▸ **Exercise description**
How many of the lines below contain "forward"? Answer with that number alone.

=== Begin Enclosure ===

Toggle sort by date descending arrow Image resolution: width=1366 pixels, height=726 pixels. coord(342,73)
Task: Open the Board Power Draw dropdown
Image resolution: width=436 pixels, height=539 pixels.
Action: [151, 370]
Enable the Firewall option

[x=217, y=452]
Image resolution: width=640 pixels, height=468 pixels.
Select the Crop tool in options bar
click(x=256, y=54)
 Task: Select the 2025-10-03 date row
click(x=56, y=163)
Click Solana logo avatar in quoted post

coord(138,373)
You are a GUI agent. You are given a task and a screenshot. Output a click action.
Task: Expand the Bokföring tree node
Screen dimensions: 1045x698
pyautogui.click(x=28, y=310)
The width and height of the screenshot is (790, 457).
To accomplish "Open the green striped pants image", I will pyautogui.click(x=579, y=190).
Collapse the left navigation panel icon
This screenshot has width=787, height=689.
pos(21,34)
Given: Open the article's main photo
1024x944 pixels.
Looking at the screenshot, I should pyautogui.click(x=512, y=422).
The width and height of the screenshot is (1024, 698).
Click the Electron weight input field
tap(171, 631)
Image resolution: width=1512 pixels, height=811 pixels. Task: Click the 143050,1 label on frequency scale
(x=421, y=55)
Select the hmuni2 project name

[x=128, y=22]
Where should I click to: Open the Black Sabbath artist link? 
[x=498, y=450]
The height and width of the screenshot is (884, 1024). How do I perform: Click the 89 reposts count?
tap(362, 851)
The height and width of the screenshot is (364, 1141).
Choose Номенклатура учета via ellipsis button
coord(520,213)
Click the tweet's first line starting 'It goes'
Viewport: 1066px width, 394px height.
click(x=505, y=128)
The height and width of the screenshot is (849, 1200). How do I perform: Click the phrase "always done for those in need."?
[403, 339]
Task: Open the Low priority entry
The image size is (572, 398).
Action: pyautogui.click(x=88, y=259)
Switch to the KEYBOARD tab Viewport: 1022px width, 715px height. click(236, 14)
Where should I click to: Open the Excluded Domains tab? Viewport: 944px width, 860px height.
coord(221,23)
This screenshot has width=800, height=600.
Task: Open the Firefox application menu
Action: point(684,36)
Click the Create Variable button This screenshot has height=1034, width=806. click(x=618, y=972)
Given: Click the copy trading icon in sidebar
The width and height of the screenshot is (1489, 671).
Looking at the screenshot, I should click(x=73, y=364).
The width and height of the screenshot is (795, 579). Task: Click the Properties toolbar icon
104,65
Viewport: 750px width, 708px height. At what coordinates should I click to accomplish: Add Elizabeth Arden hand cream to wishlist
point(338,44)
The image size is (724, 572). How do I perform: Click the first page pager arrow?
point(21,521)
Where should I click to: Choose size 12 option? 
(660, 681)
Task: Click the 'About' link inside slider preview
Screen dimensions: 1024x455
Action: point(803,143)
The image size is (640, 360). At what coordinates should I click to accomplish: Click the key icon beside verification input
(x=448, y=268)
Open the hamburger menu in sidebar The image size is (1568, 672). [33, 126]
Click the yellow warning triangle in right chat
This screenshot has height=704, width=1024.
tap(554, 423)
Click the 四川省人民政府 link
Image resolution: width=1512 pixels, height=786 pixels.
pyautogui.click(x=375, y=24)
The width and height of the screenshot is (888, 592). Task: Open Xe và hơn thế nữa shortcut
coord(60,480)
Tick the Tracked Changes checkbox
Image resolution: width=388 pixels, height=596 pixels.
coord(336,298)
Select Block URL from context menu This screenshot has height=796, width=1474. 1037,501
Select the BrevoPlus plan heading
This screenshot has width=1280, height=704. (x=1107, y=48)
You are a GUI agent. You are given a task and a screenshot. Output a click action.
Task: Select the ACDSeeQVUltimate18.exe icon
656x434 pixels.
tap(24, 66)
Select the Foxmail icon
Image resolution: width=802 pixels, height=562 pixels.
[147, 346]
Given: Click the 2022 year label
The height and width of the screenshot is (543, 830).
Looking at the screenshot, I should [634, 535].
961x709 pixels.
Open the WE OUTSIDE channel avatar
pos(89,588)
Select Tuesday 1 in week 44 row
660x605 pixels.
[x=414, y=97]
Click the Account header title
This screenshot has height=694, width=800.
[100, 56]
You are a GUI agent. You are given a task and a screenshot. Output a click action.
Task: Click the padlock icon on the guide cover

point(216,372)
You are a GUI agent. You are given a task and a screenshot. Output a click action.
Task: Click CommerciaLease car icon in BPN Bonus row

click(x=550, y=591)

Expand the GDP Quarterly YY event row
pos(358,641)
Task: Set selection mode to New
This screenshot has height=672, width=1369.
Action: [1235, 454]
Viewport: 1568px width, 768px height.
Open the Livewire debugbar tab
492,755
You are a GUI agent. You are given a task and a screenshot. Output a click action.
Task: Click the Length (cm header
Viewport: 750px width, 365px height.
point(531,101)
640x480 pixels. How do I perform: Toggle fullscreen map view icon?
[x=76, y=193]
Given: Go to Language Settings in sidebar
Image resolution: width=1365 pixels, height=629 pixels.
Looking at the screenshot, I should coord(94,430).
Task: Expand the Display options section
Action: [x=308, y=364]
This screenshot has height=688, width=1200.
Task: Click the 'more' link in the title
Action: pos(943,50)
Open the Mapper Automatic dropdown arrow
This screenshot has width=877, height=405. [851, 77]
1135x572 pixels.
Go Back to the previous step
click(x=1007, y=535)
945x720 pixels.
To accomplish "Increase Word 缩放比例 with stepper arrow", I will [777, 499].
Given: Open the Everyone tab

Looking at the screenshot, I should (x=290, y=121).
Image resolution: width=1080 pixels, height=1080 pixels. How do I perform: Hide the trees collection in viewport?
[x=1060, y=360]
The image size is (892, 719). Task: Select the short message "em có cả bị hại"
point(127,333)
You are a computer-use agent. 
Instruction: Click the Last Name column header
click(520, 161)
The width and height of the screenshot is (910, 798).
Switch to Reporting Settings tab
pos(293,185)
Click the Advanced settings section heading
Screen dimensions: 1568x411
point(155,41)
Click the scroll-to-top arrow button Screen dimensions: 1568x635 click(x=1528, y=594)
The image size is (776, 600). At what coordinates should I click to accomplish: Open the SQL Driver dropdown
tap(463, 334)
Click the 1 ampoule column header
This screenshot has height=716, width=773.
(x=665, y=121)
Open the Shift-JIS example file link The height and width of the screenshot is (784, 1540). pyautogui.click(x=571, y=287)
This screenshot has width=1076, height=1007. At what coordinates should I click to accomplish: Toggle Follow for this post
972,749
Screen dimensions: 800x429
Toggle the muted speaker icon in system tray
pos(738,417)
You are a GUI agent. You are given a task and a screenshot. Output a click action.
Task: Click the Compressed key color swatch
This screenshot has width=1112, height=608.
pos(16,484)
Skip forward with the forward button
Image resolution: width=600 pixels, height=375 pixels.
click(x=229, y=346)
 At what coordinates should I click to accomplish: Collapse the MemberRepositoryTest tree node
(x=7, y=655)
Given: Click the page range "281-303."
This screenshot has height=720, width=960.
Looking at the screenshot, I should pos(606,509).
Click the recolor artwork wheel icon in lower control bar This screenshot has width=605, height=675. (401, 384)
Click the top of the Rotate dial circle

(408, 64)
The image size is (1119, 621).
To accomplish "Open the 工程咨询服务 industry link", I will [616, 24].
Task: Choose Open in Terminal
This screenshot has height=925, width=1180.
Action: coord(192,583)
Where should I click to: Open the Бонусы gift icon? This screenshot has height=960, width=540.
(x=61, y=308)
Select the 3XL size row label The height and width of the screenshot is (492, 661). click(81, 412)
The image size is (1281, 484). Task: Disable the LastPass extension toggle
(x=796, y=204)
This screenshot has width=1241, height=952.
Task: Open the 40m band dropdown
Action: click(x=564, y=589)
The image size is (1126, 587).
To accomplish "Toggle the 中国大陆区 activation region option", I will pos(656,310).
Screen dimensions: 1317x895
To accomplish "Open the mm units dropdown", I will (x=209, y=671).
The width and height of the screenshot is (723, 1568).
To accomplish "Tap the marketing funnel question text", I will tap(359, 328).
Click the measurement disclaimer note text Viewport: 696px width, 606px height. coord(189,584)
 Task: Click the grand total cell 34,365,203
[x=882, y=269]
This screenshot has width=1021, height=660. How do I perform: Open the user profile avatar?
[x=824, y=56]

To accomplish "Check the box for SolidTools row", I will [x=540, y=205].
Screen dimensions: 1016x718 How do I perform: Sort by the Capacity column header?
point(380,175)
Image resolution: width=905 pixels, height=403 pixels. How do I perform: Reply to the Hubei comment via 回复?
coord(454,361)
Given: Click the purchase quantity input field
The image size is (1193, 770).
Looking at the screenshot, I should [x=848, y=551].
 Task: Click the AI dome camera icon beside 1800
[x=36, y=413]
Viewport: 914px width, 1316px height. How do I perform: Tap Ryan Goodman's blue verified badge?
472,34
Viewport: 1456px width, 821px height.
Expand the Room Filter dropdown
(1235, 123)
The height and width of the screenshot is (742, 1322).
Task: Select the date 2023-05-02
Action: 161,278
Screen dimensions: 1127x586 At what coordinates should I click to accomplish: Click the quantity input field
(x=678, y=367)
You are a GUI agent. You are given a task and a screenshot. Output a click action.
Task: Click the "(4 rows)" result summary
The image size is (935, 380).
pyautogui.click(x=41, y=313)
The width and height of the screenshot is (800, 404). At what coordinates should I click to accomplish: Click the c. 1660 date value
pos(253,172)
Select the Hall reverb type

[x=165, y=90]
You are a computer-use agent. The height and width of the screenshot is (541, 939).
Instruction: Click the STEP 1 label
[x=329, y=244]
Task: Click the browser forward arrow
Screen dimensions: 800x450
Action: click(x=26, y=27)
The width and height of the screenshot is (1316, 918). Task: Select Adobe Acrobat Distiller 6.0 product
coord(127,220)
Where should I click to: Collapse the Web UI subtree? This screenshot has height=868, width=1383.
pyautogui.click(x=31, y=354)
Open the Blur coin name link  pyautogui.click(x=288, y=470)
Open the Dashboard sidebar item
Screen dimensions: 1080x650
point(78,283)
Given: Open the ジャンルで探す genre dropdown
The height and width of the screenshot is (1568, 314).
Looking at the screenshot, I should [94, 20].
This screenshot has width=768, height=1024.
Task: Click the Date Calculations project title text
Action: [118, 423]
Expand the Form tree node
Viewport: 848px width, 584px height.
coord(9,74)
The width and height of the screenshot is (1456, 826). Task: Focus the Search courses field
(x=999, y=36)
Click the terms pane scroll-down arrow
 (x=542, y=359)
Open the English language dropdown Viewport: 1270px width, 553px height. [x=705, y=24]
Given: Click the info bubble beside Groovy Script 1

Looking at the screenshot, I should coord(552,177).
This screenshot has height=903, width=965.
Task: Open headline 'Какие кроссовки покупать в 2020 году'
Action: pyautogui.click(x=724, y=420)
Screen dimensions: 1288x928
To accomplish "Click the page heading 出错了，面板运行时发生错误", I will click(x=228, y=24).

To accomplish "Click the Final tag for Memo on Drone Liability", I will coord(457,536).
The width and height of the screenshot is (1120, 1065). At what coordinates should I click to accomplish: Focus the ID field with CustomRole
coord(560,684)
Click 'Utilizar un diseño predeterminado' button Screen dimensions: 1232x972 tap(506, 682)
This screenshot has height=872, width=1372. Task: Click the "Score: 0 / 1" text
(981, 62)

=== End Enclosure ===

▸ **Solution for this task**
2